An article in the news today reported concern among AIDS organisations and Doctors without Borders about a worrying new trend where people are neglecting to take life-saving medication in order to qualify for government subsidies.  In South Africa, the government pays a special disability grant to people living with HIV.  The problem seems to be that there is no standard set of guidelines as to determining who qualifies for the subsidy and who doesn’t.  Some doctors are basing their recommendations in terms of who qualifies for the subsidy on the CD4 levels of the patients, i.e. to qualify for the subsidy, you need to stay sick or get worse.  If you get better, i.e. your CD4 count improves; you no longer have access to the extra money from government.  People need to re-apply for the subsidy every 6 months, so there seems to be a definite incentive to remain ill.

Although it’s difficult for me to understand how someone would risk their life to receive a subsidy, I guess it becomes a moot point when that money is the only means I have to feed my family.  It seems that short-sighted thinking on the part of doctors and government regulators are leading to some serious unintended consequences.

It reminds me of a story I heard recently while conducting research into the current state of mine health and safety in South Africa …

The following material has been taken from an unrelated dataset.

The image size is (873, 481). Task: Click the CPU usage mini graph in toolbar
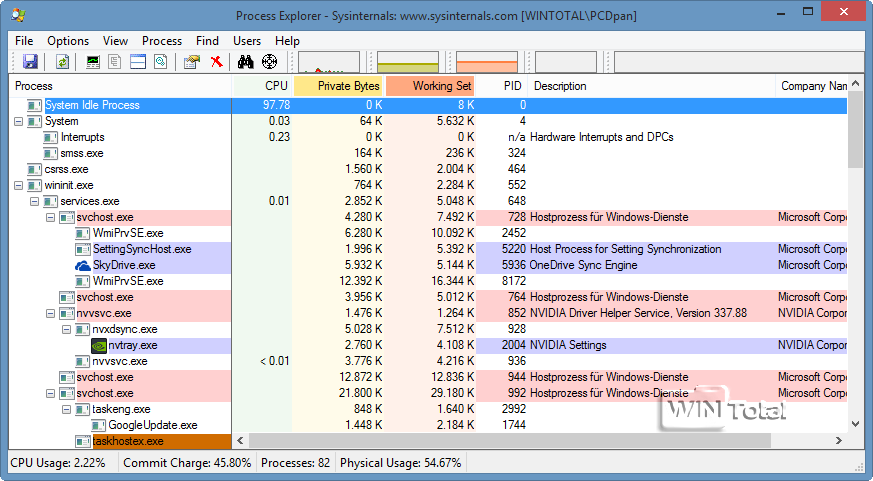[x=328, y=63]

A worker accidentally got his arm caught in a conveyor belt, where it got mangled to such an extent that he could no longer continue working and the company had to pay out disability compensation to him.  This lump sum put him in the position to buy a car and other nice-to-haves like a new television set, and he soon became the envy of his peers.  Most of them grew up together, went to work for the same company and had the same life-style, but now this injury caused the man to suddenly be in a different league than his friends.  

One of his colleagues saw this as an opportunity and three months later put his arm into the same machine intentionally – having decided that an arm was a reasonable sacrifice if he could also get a car.  (Un)fortunately when he cried out due to the pain of having his arm mangled, another worker heard his screams and activated the emergency stop on the machine.  The worker’s arm was badly injured, however after several months of therapy, it was determined that he could go back to work, and no compensation would be paid.  

The only reason why we know about this story is because the worker confronted his colleague who acted to save him, very unhappy because this person caused him to lose out on the opportunity to get the payout and therefore lose out on the car.

Most reasonable people would not stop taking life-saving medicine or sacrifice a limb for financial gain, but obviously circumstances can lead individuals to do so.  This is just one reason why Health and Safety is such a complex problem, and why we feel so passionate about finding new ways to address these issues, without creating even more unintended consequences that make and already bad situation even worse!